Azuriel of In An Age posted a long series of long posts about the correlation between WoW's difficulty and subscription numbers. For some strange reason they appeared in my feedreader all in one day, although the previous ones are months old. You can find the latest one here, and work your way backwards. They are very worth reading.
As a scientist I find it particularly noteworthy how Azuriel demonstrates how you can't just take your pet peeve about World of Warcraft and declare that this is why World of Warcraft lost 2 million subscribers in 2011. Otherwise I'd like to join the crowd and state that it is obviously the fact that WoW allows addons that made WoW lose 2 million subscribers, while SWTOR without addons can't be far from having gained 2 million subscribers. You see how easy it is to propose causality when there isn't one?

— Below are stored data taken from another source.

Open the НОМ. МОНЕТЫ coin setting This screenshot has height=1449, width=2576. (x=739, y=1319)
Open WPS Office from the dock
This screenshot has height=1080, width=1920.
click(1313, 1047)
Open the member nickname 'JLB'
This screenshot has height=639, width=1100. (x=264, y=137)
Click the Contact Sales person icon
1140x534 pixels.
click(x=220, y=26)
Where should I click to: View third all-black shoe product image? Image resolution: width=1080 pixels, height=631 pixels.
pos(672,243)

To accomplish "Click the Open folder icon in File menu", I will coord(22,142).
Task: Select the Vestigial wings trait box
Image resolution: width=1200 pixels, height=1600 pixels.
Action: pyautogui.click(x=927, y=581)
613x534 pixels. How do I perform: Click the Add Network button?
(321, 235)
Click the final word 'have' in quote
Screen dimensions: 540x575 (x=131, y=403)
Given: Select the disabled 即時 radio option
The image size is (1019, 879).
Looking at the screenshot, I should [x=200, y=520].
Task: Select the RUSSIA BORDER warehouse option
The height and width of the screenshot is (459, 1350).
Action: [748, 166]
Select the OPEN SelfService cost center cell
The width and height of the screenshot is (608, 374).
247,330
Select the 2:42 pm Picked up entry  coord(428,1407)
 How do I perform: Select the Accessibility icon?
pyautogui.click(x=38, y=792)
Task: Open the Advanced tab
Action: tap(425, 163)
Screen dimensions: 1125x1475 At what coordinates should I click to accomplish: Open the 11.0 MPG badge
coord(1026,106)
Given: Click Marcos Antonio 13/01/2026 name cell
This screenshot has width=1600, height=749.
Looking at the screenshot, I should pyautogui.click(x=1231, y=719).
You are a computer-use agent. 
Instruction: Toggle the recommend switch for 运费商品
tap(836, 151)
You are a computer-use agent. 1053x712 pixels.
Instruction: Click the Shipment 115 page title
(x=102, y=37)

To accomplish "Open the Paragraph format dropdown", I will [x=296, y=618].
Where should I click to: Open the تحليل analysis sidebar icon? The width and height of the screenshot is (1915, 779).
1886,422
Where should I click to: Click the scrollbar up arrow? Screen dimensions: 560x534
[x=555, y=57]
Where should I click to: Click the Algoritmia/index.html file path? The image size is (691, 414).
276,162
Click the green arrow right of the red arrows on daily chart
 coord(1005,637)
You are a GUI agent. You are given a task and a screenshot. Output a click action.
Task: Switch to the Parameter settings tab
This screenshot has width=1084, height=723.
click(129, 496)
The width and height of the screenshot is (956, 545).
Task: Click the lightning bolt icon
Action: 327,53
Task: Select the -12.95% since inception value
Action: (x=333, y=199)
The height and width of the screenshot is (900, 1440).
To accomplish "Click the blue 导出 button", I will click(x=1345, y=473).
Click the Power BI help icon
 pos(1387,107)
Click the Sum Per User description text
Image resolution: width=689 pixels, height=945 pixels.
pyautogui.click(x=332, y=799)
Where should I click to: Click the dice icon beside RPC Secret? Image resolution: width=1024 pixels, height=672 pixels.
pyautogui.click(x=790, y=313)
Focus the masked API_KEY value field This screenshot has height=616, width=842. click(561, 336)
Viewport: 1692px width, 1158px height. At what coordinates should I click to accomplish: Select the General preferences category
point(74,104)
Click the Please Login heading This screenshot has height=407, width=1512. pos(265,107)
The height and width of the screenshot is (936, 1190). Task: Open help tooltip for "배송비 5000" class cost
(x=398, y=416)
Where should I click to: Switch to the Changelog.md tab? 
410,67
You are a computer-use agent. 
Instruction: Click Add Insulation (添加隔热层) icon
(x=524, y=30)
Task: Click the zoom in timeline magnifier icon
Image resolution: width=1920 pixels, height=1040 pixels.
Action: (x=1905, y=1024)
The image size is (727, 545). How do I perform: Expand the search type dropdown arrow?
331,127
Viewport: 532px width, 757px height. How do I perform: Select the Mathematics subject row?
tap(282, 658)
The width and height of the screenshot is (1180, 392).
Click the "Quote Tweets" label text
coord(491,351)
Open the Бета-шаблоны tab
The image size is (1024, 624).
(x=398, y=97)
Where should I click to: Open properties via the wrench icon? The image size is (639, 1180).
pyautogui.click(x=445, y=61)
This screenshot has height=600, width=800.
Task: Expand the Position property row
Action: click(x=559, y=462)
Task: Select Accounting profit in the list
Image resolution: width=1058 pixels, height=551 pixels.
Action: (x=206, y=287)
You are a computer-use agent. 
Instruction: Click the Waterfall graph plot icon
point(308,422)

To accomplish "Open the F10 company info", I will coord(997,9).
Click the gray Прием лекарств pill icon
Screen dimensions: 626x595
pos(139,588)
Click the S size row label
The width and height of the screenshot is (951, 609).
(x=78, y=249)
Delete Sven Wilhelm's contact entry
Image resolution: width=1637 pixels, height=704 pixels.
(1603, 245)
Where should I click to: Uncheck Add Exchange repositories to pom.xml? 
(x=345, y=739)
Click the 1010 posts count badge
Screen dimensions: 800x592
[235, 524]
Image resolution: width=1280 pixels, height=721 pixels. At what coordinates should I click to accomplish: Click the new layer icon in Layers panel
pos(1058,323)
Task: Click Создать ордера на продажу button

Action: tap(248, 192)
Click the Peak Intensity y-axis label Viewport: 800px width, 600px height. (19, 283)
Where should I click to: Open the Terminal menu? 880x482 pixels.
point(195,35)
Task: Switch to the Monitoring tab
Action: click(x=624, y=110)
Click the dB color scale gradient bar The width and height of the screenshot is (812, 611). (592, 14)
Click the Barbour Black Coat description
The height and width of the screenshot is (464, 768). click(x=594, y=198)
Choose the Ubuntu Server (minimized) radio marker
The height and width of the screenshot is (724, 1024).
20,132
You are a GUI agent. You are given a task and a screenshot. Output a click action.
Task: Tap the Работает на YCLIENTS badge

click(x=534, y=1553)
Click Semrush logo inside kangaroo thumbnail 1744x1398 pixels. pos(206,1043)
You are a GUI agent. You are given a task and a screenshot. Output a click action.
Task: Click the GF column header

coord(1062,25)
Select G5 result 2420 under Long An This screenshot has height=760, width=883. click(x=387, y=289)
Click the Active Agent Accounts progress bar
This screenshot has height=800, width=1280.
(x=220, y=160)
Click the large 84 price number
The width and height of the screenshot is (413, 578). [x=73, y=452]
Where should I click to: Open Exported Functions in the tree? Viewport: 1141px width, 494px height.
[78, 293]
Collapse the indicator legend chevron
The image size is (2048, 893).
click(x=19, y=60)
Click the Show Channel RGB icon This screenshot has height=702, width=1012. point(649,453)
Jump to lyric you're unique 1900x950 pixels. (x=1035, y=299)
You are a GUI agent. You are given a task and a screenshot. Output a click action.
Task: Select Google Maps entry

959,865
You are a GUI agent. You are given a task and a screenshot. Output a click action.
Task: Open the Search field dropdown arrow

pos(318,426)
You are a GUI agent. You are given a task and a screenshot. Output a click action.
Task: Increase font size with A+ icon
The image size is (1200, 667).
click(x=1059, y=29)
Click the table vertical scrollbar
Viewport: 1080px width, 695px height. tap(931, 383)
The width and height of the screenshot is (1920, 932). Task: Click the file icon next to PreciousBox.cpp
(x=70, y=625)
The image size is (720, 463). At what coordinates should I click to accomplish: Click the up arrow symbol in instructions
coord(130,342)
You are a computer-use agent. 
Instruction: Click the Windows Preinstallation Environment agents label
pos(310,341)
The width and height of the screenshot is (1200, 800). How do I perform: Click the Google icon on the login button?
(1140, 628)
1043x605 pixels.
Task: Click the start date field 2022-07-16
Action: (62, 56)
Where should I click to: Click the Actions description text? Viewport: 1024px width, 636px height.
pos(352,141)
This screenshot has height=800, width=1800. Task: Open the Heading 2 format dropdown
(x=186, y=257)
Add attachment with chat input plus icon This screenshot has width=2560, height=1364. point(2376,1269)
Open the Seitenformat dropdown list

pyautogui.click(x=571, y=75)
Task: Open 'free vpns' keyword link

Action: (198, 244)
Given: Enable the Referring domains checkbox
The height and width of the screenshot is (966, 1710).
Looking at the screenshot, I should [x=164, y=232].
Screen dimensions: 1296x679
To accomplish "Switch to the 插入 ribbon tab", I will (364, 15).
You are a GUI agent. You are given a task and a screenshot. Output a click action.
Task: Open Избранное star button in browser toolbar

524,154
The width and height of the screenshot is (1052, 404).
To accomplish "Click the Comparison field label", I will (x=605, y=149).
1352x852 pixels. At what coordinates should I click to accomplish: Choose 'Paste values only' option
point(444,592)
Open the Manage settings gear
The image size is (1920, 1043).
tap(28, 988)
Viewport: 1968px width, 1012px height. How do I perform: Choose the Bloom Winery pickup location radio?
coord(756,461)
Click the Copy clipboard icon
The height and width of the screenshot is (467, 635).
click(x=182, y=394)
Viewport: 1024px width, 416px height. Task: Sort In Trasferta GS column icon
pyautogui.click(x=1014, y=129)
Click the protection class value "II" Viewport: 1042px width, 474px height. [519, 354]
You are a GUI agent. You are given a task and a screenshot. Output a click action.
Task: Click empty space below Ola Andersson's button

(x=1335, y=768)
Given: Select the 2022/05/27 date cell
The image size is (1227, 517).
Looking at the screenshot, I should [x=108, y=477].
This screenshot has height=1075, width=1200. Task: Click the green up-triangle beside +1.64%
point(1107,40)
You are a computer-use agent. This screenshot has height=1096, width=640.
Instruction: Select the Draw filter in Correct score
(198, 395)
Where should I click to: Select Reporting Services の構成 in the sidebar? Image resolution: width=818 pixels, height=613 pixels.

Nevertheless I would say that Syncaine's statement "WoW is bleeding accounts because people are finally realizing that being handed everything with minimal effort and no risk is, in actuality, not that much fucking fun over the long run." as quoted by Azuriel contains a grain of truth, only that I believe most people are looking at the wrong part of WoW to find it. Everybody is always discussing raid difficulty, and as Azuriel points out, if raids being too easy killed WoW, the timing is curious, as raiding was harder at the time WoW lost those subscribers than during the previous expansion.
However I did notice that when Blizzard remade the level 1 to 60 game in Cataclysm, they tuned it from being very easy to being absolutely trivial. In contrast I enjoyed the significantly more difficult leveling game of Star Wars: The Old Republic considerably more. So why I wouldn't say it fully explains the loss of subscribers, I do think that the lack of any risk in the leveling game of World of Warcraft since Cataclysm is at least one factor to it.
If you want to know how the difficulty of the raiding endgame affects subscription numbers, I'd advise you to wait 6 months. Right now, Star Wars: The Old Republic is really successful. If that changes abruptly after people hit the level cap, we can make a more accurate statement about how the accessibility of the endgame affects subscription numbers.